TEXT SECTION Start Marker
Smell as a Screening Tool

Smell disorders may be associated with some illnesses, injuries, and diseases (NIDCD, 2014), and may be useful for screening for certain medical conditions. In particular, dysfunction in smell can be an early sign of Parkinson’s disease, Alzheimer’s disease, (Goodwin et al., 2022; NIDCD, 2014) or multiple sclerosis (NIDCD, 2014). Although smell tests by themselves are not sufficient to diagnose these conditions, they may, when combined with other tests, help identify neurodegenerative disorders before physical or cognitive impairments are seen (Goodwin et al., 2022). Even in the absence of disease-modifying treatments, earlier diagnosis may help reduce common risk factors for dementia or provide earlier access to treatments that manage symptoms (Rasmussen & Langerman, 2019).
TEXT SECTION End Marker
Continue the passage on smell as a screening tool from where it stops, matching its style and its use of citations.
SOURCE DATA Start Marker
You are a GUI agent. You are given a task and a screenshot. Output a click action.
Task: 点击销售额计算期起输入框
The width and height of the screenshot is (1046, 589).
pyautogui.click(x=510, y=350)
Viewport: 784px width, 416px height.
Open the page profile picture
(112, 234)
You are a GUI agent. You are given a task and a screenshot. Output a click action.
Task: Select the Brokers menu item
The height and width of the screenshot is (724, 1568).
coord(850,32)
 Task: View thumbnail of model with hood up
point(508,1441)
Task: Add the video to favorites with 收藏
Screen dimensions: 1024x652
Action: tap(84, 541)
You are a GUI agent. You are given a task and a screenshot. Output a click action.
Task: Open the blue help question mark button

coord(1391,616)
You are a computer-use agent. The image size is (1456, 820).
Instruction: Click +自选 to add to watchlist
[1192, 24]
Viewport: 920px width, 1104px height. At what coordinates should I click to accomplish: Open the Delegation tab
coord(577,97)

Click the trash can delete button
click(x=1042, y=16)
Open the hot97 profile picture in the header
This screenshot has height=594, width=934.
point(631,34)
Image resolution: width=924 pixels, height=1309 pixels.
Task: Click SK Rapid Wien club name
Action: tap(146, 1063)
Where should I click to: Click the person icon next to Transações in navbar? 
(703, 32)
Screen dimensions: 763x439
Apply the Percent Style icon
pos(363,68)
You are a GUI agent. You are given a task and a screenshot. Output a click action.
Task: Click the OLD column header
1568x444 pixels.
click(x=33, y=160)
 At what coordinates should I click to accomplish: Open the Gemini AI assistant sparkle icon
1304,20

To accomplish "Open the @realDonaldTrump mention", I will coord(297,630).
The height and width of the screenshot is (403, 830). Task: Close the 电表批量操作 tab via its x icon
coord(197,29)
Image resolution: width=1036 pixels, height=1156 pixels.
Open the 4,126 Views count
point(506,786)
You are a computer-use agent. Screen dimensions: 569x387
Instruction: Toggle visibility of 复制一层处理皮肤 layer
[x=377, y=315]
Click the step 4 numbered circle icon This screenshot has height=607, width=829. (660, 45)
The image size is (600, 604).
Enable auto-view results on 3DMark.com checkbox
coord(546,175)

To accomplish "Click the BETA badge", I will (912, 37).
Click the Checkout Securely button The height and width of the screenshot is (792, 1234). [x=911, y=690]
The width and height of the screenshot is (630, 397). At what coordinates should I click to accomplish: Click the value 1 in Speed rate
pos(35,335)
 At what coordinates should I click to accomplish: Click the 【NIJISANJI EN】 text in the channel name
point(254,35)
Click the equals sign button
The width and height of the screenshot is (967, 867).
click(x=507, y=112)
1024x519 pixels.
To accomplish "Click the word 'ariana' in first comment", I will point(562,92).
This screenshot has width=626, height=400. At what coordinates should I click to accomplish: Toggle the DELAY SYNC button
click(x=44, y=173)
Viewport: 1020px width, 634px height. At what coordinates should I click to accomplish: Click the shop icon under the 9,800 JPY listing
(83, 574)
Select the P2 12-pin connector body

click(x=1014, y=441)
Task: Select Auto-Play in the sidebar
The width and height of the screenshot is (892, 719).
SOURCE DATA End Marker
ANSWER TO THE PROBLEM:
A chemosensory disorder may also be associated with other health conditions, such as obesity, diabetes, hypertension, malnutrition, (NIDCD, 2014), and COVID-19 (Barlow, 2022). Anosmia (lack of sense of smell), hyposmia (reduced sense of smell), and dysgeusia (change in taste) have been reported in 30-80 percent of cases of adults infected with severe acute respiratory syndrome coronavirus 2 (SARS-CoV-2). NIDCD provided supplemental funds to 18 ongoing NIDCD grants to enable investigators to address the pathology, prevention, diagnosis, sequelae, or treatment of COVID-19 (FY 2023 Congressional Justification; NIDCD, 2022; Mazzoli et al., 2021).

NIDCD recognizes the opportunity for our chemical senses investigators to benefit from participation in the National Institutes of Health’s Researching COVID to Enhance Recovery (RECOVER) Initiative (NIH, n.d.-c). RECOVER is studying people with and without COVID to help us learn why and how Long COVID affects some people and not others. RECOVER investigators also seek to develop standardized criteria for identifying Long COVID (Loreche et al., 2023; Thaweethai et al., 2023). They used machine learning to analyze electronic medical records and describe subgroups of individuals with particular Long COVID symptoms that may inform treatment and management (Zhang et al., 2023). Loss of or change in smell and taste is a common Long COVID symptom (What Is Long COVID | RECOVER COVID Initiative, n.d.). NIDCD encourages research to understand, prevent, and treat taste and smell loss due to Long COVID.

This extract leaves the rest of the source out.